Bersatunya kedua kelompok yang berbeda pandangan dalam menyikapi kehadiran Belanda di Indonesia ini kemudian renggang kembali ketika menanggapi isu perjuangan melawan Belanda. Pada sekitar bulan November- Desember 1948, isu “Politik Diplomasi” maupun “Politik Merdeka 100%” mengemuka kembali dalam perdebatan yang sangat panas dimana Tan Malaka cenderung menyerang ketidak berdayaan pemerintah Hatta dengan diplomasinya. Kekalahan politik diplomasi ketika “Perjanjian Linggarjati” dan “Perjanjian Renville” membuat kewibawaan pemrintah menjadi bulan-bulanan media massa ketika itu. Hal ini kemudian di tambah dengan isu “Aide Memoire” Hatta dan kebijakan “Reorganisasi dan Rasionalisasi” yang mana memangkas kewenangan para pejuang dan lasykar pemuda untuk melawan Belanda. Para lasykar yang jumlahnya ratusan ribu tersebut diperintahkan untuk melucuti senjatanya sendiri dan jumlah prajurit TNI diperkecil menjadi hanya 20.000 orang. Perkembangan politik pada akhir tahun 1948 tersebut telah banyak menimbulkan ketidak wibawaan pemerintah Hatta yang kemudian dimanfaatkan oleh kelompok radikal.
Kelompok Radikal di bawah Tan Malaka telah memprediksi bahwa kekgagalan politik diplomasi akan membuat pihak Belanda menyerang Republik Indonesia dengan kekuatan militernya. Oleh karena itu Tan Malaka kemudian mempersiapkan terbentuk sebuah partai politik radikal dengan nama “Murba” yang berarti “Musyawarah Rakyat Besar” atau dapat juga menjadi sebutan bagi “kaum kecil”. Sebagai ketua di tunjuk Sukarni yang memang mewakili elemen pemuda radikal dan Tan Malaka sendiri duduk sebagai sesepuh partai. Setelah mendirikan organ partai, Tan Malaka kemudian membuat arah dan gambaran perjuangan dengan membuat tulisan berjudul “Gerpolek” atau “Gerilya Politik Ekonomi”. Dalam tulisan ini, Tan Malaka membuat gambaran tentang persiapan yang harus dilakukan seluruh elemen rakyat ketika Belanda menyerang.

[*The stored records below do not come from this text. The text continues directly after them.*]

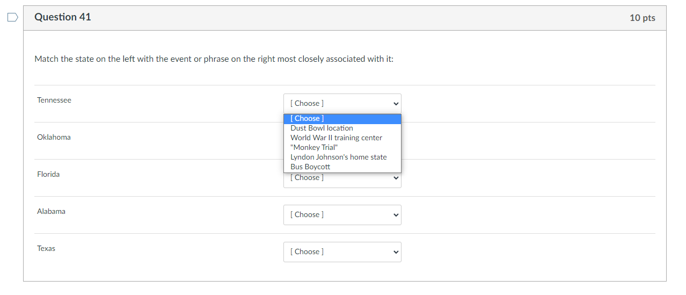Choose "Lyndon Johnson's home state" option

(x=338, y=157)
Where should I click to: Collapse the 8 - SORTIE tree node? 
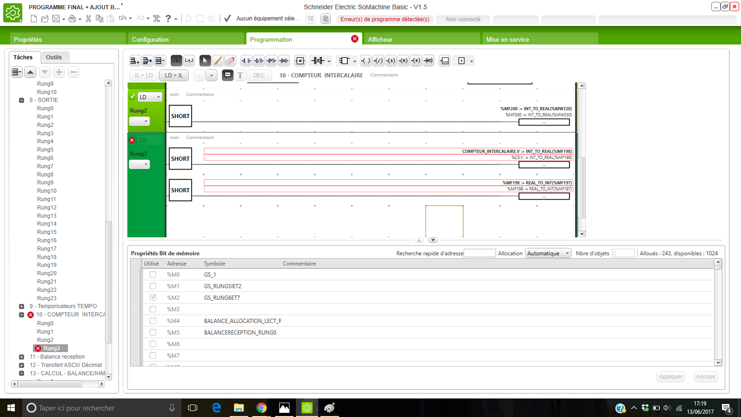(21, 100)
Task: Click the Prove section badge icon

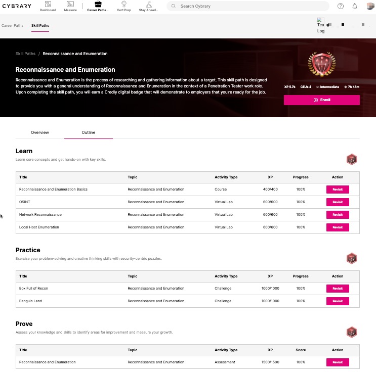Action: coord(351,333)
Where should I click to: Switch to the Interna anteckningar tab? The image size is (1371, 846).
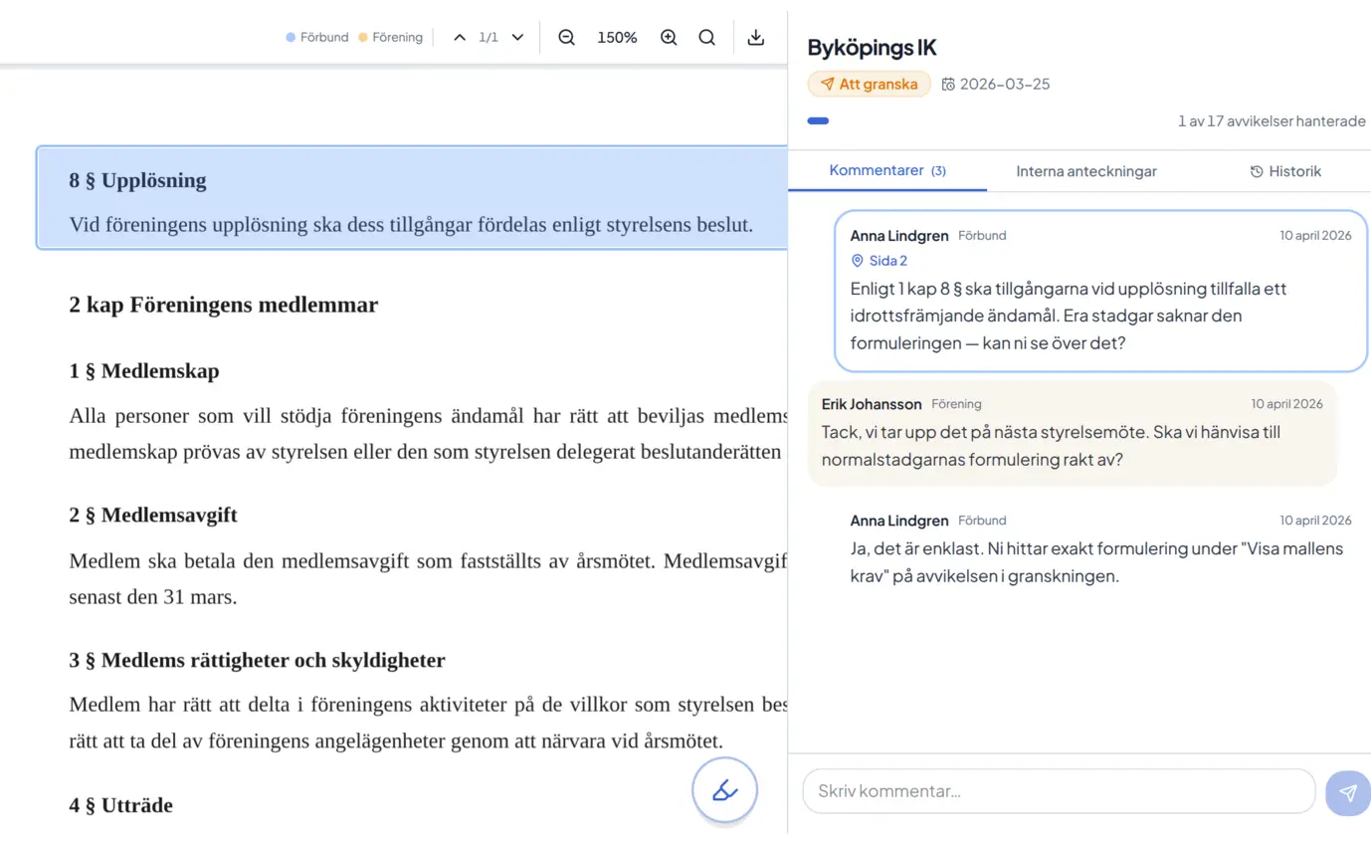tap(1085, 170)
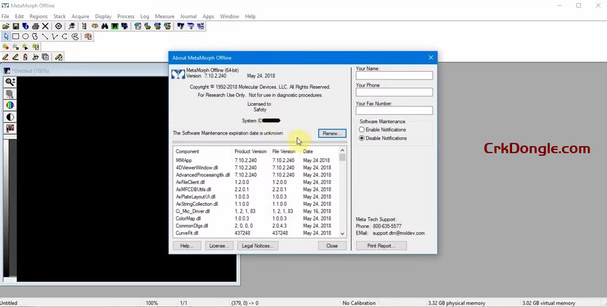Click the zoom magnifier icon on image window
The image size is (607, 307).
click(x=10, y=82)
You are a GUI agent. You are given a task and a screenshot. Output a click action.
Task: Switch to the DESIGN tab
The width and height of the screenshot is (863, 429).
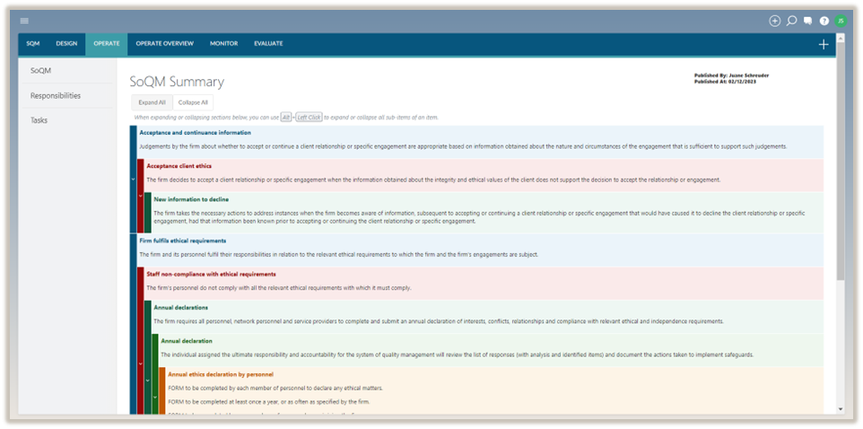click(x=66, y=43)
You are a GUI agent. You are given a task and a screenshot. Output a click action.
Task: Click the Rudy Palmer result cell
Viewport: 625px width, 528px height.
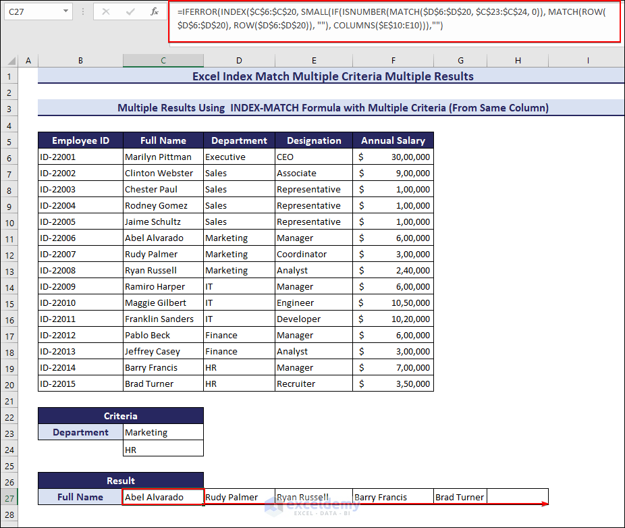[238, 497]
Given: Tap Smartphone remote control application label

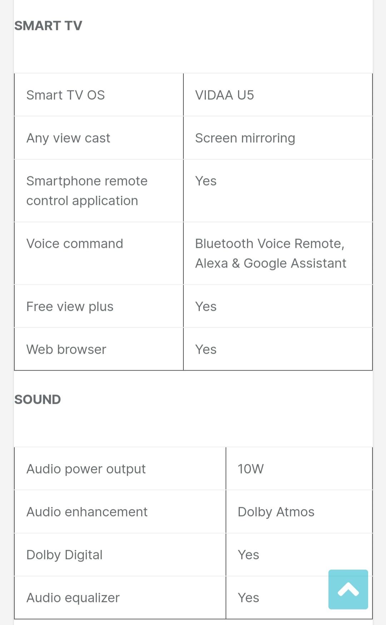Looking at the screenshot, I should coord(87,191).
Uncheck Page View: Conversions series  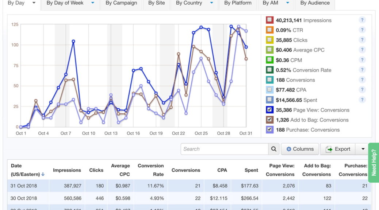point(269,110)
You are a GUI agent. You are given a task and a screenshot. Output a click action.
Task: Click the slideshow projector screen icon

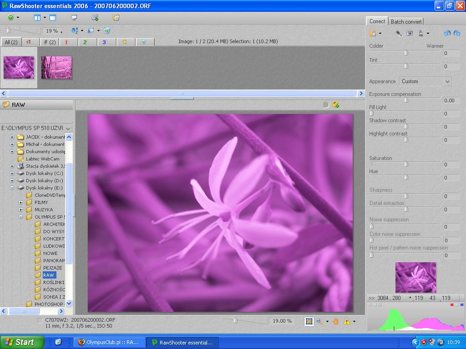pyautogui.click(x=74, y=18)
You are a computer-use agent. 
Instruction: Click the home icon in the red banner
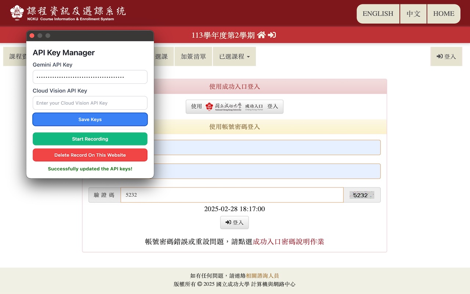pos(261,34)
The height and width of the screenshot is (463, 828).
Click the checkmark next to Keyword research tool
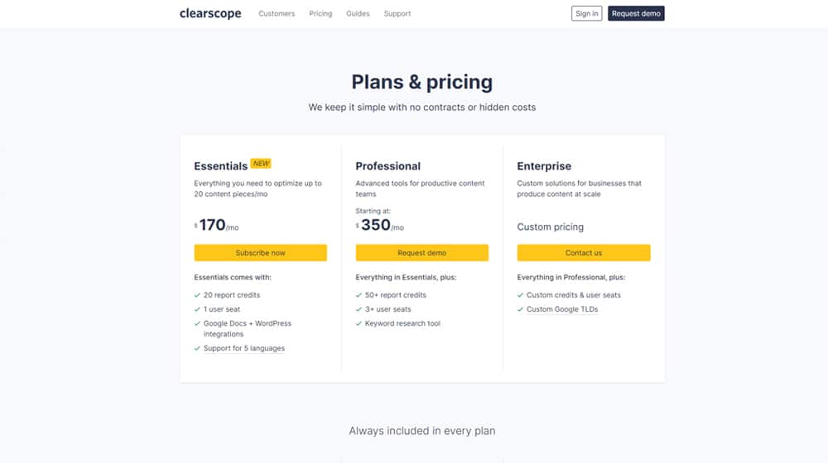pyautogui.click(x=359, y=324)
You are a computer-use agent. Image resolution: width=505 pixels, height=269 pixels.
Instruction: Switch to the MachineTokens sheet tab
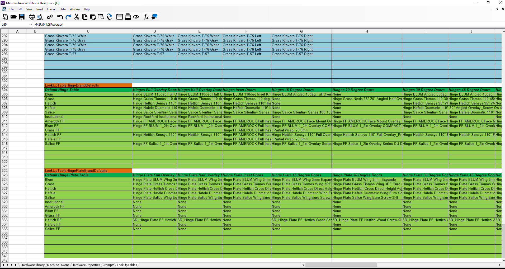(x=58, y=265)
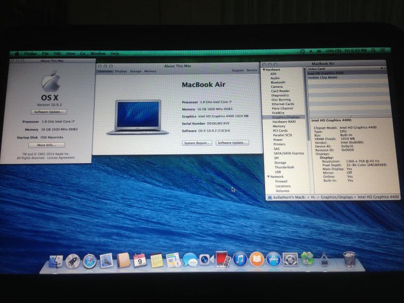
Task: Switch to the Displays tab
Action: pyautogui.click(x=121, y=71)
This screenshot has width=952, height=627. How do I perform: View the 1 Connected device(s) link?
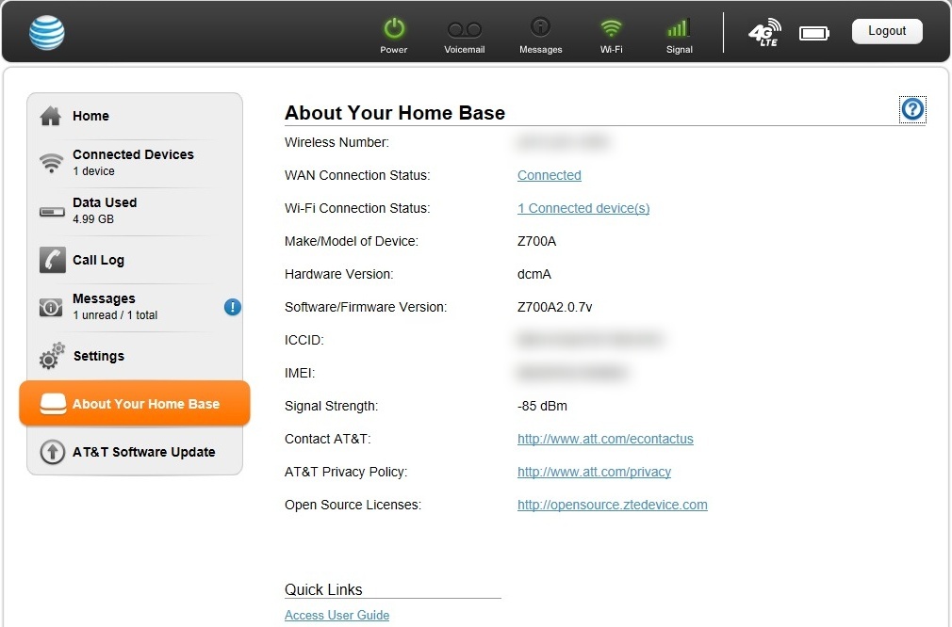(583, 208)
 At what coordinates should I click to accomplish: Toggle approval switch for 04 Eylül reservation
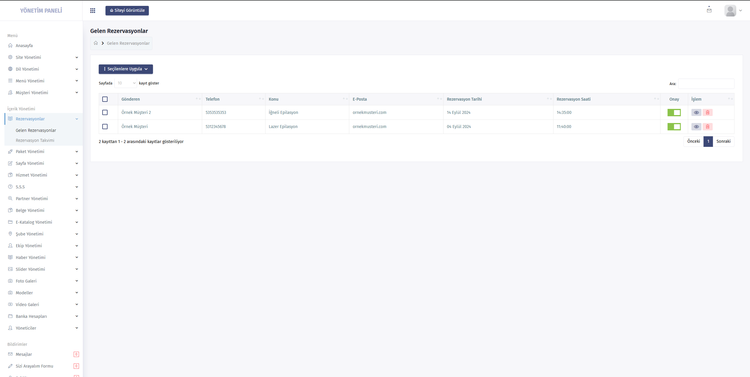[674, 127]
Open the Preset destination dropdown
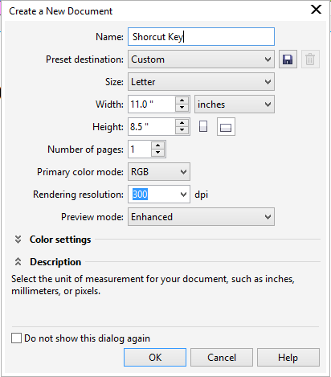The image size is (331, 377). pyautogui.click(x=201, y=59)
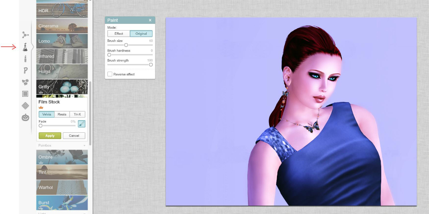Collapse the Paintbox effects section

point(84,145)
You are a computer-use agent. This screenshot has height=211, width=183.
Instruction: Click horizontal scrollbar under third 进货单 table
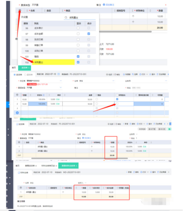(80, 158)
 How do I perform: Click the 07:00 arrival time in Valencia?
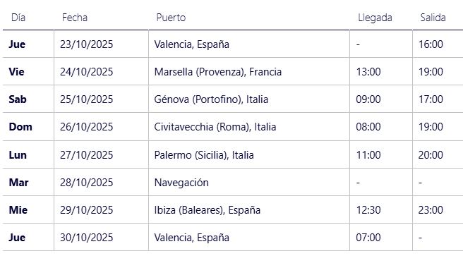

Rakyat Indonesia mesti melawan dan tidak boleh tunduk maupun bekerja sama dengan Belanda. Perlawanan gerilya dimana-mana harus dikobarkan baik dibidang politik dan ekonomi.
Ramalan politik Tan Malaka terbukti benar ketika pada tanggal 19 Desember 1948, Belanda menyerang kota Yogyakarta dan memulai Agresi militernya. Tan Malaka sebagai seorang ideology politik merdeka 100% memenuhi janjinya untuk turun memimpin perang gerilya bersema-sama rakyat dengan menuju daerah Kediri yang dikawal oleh Batalyon dibawah pimpinan Mayor Zaenal Sabarudin. Menyerahnya para pemimpin pemerintahan seperti Sukarno, Hatta dan Syahrir kepada Belanda dijadikan serangan untuk menjatuhkan kewibawaan pemerintah oleh kelompok Radikal di bawah pimpinan Tan Malaka. Bagi Tan Malaka, rakyat Indonesia tidak boleh tunduk kepada pemimpin yang telah menyerah kepada Belanda dan ia sendiri sebagai seorang yang berpengalaman dalam politik akan memimpin perjuangan Revolusi bersama masyarakat.
Slogan dan provokasi Tan Malaka ini membuat pimpinan TNI Jawa Timur seperti Kolonel Sungkono dan juga pimpinan TNI Kediri Letkol. Surachmat menjadi kurang simpati. Memang dalam tubuh TNI sendiri para pimpinannya seperti Jendral Sudirman lebih memilih jalan anti kompromi dan merdeka 100% seperti yang ditekankan kelompok Tan Malaka. Akan tetapi ketika memilih suatu titik perjuangan, TNI lebih memilih mengikuti pemerintahan yang sah. Dalam hal ini, Tan Malaka gagal memperoleh dukungan sepenuhnya dari TNI. Disamping itu Mayor Zaenal Sabarudin sebagai pengawal Tan Malaka juga dikenal sebagai TNI yang kurng taat pada pimpinan dan sering melakukan aksi sendiri terhadap Belanda. Oleh karena itu dua tersebut, kedudukan politik Tan Malaka semakin genting dan juga kedudukan militernya yang tidak di dukung oleh TNI menyebabkan tokoh ini harus terasing dalam perjuangannya melawan Belanda. Dari akumulasi pertentangan politik dan militer tersebut, persembunyian Tan Malaka kemudian diserbu oleh TNI pimpinan Sukoco dan tokoh ini kemudian di eksekusi di desa Selopanggung di lereng pegunungan Kelud yang sangat terpencil. Sampai sekarang kita tidak mengetahui apakah eksekusi ini atas perintah Letkol Surachmat, Kolonel Sungkono maupun pimpinan politik yang lebih tinggi lagi.
Buku ini sangat bagus karena menggambarkan suasana dan psikologi para tokoh politik maupun militir Republik Indonesia ketika menghadapi Agresi Militer Belanda II. Banyak data dan informasi yang dikemukakan oleh Hary A. Poese sebagai penulis asing telah juga menjamin kenetralan bahwa buku ini tidak bermaksud untuk mendukung politik tertentu. Para sejarawan, pengamat politik dan mahasiswa sangat perlu membaca buku ini sebagai pelengkap dan bahan untuk referensi bagi politik Indonesia.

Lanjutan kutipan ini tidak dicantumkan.